大女優 美華月 更紗の娘であり、生粋のアイドルであるレーナが思い浮かべた人物は……。
◆◆◆
「日野宮あかる。あたしとお買い物に行きましょう」
「……はぁ?」
レーナちゃんこと美華月 麗奈が突然俺のクラスにやってきたかと思うと、いきなり面と向かってそう言ってきた。一緒にやってきたいおりんが、あちゃーって感じで額に手を置いている。
「レーナちゃん、ダメだよ。いきなりそんなこと言ったらアカルちゃんが混乱するよ?」
ええ、十分混乱していますとも。いおりんの言葉に思わず心の中で同意を示した。
言われた方のレーナちゃんは少し小首を捻ると、閃いたとばかりに手を打ってこう言ってきた。
「日野宮あかる、あなたはエヴァンジェリストなんでしょう? エヴァンジェリストは困っている生徒を助けるものではないの?」
「えーっと……よくわからないんだけど、レーナちゃんは困ってるの?」
「ええ、とっても困ってるわ。だからあたしと買い物に付き合って」
だめだこりゃ、言ってることの意味がさっぱり分からない。横のいおりんもお手上げという感じで諸手を挙げている。

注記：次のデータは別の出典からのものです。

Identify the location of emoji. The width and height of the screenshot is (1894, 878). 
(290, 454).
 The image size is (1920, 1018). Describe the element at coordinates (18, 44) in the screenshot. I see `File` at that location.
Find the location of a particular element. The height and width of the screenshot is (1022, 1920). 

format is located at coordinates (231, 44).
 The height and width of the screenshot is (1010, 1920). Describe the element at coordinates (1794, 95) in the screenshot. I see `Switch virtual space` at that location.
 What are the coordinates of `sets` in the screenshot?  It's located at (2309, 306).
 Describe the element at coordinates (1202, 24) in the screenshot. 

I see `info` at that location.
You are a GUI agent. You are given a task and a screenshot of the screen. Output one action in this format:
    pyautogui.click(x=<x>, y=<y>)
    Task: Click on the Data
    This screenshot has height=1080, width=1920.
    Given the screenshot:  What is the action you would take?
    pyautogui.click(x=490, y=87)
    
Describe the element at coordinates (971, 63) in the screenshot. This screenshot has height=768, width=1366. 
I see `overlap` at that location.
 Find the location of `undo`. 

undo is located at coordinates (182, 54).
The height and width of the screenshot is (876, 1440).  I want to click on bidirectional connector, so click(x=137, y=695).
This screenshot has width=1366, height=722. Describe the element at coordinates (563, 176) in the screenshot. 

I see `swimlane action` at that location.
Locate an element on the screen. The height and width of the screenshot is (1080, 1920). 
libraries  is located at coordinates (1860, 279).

だけどすぐに気を取り直したいおりんが、すがるような目つきでこちらを見てきたので、仕方なくレーナちゃんに問いただすことにする。
「……事情はよくわからないんだけど、レーナちゃんは私に買い物に付き合ってほしいの?」
「ええ、そうよ」
「そうすれば、レーナちゃんは助かるの?」
「え、ええ、そうなのよ」
ったく、仕方ないなぁ。いおりんにはいつもお世話になってるしね。
「……わかったよ、付き合えばいいんでしょう?」
「本当っ⁉︎」
俺がしぶしぶ了解すると、レーナちゃんは心底嬉しそうな顔で満面の笑みを浮かべた。
あー、いつもこんな表情してたらホントに可愛いのにな。俺は現役アイドルのレーナちゃんの顔を間近で眺めながらそんなことを思ったんだ。